The processes of land conversion and agricultural intensification are a significant cause of biodiversity loss, with consequent negative effects both on the environment and the sustainability of food production.The anthrosols associated with pre-Colombian settlements in the Amazonian region are examples of how anthropogenic activities may sustain the native populations against harsh tropical environments for human establishment, even without a previous intentionality of anthropic soil formation. In a case study (Model I—“Slash-and-Burn”) the community structures detected by automated ribosomal intergenic spacer analysis (ARISA) revealed that soil archaeal, bacterial and fungal communities are heterogeneous and each capable of responding differently to environmental characteristics.
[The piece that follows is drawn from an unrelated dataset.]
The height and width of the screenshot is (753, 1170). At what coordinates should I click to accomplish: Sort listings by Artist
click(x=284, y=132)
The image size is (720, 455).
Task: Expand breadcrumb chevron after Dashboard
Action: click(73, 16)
ARISA data evidenced considerable difference in structure existing between microbial communities in forest and agricultural soils. In a second study (Model II—“Anthropogenic Soil”), the bacterial community structures revealed by terminal restriction fragment length polymorphism (T-RFLP) differed among an Amazonian Dark Earth (ADE), black carbon (BC) and its adjacent non-anthropogenic oxisoil. The bacterial 16S rRNA gene (OTU) richness estimated by pyrosequencing was higher in ADE than BC. The most abundant bacterial phyla in ADE soils and BC were Proteobacteria
—24% ADE, 15% BC; Acidobacteria
—10% ADE, 21% BC; Actinobacteria
—7% ADE, 12% BC; Verrucomicrobia
, 8% ADE; 9% BC; Firmicutes
—3% ADE, 8% BC. Overall, unclassified bacteria corresponded to 36% ADE, and 26% BC. Regardless of current land uses, our data suggest that soil microbial community structures may be strongly influenced by the historical soil management and that anthrosols in Amazonia, of anthropogenic origins, in addition to their capacity of enhancing crop yields, may also improve microbial diversity, with the support of the black carbon, which may sustain a particular and unique habitat for the microbes.